Landlord Insurance Explained
Landlords own property that they rent to other people. A landlord might own an apartment building or a house. A landlord can be an individual or a business or corporation. Landlord insurance protects the interests of individuals who collect rent money from tenants. This insurance serves different purposes, and can be used to fund major repairs for damage done by weather or tenants.

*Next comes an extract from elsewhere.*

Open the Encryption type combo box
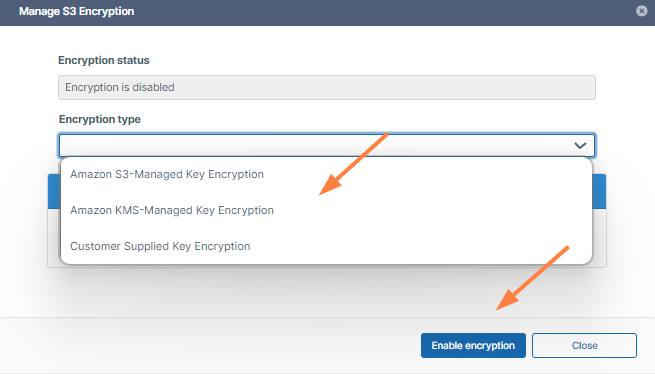Viewport: 655px width, 374px height. coord(327,145)

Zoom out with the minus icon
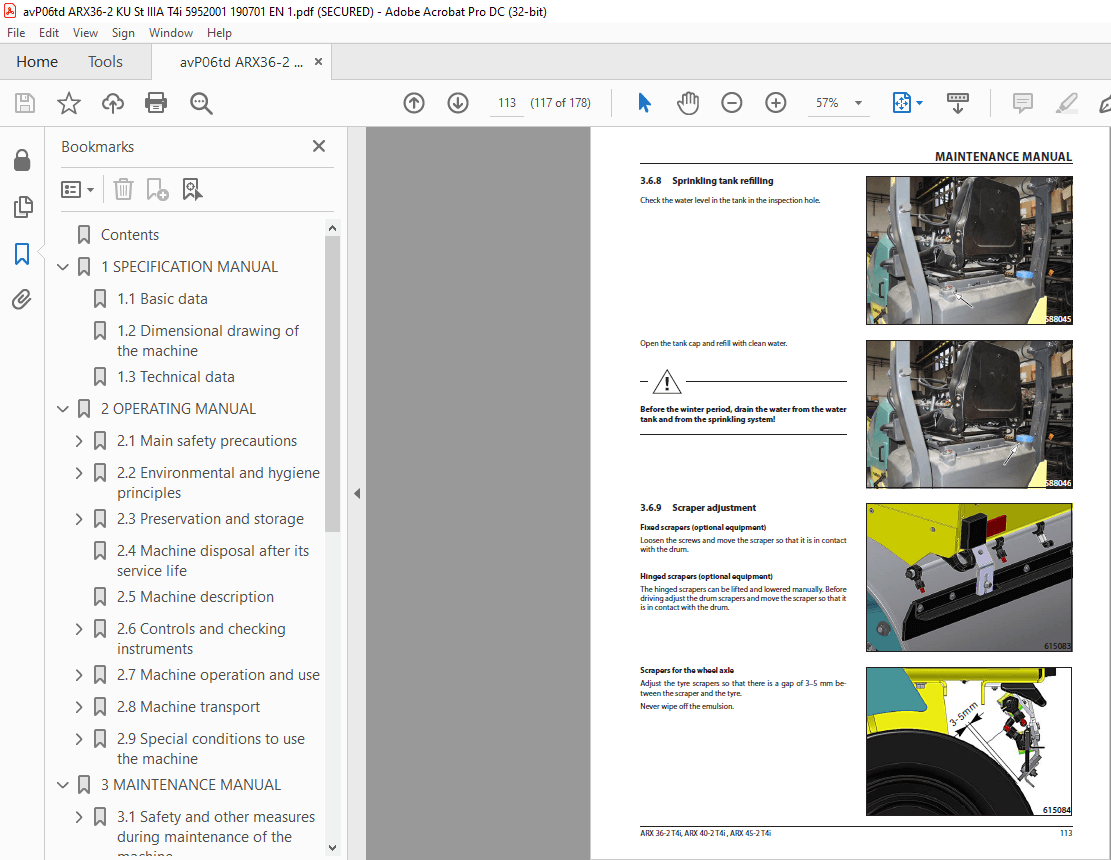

As the name suggests, this coverage benefits landlords who own rental property. A landlord is the person, or business entity, who holds the title or deed to such real estate. A person who is not a landlord cannot purchase this insurance.
How it Works
First, the landlord must qualify for coverage. Once coverage is in place, the landlord files a claim when a covered incident takes place. The spouse or relatives of the landlord are not allowed to use any funds specifically allocated to a person who owns an insured piece of real estate.
Types of Coverage
This insurance protects the interior and exterior of an insured property. That means that damage inside the building is covered, as well as damage that occurs outside the building. If the building is an insured home, then detachable items such as lighting fixtures and appliances can also be covered.
There are many perils associated with renting property to other people. Thousands of things can go wrong. The best protection is for a landlord to have insurance coverage. A landlord depends on monthly rent as a major source of income. If tenants leave before a lease expires, then the landlord is going to lose significant sums of money. Tenants can also cause damage, and then there are other disasters. It’s smart for a landlord to cover their investment.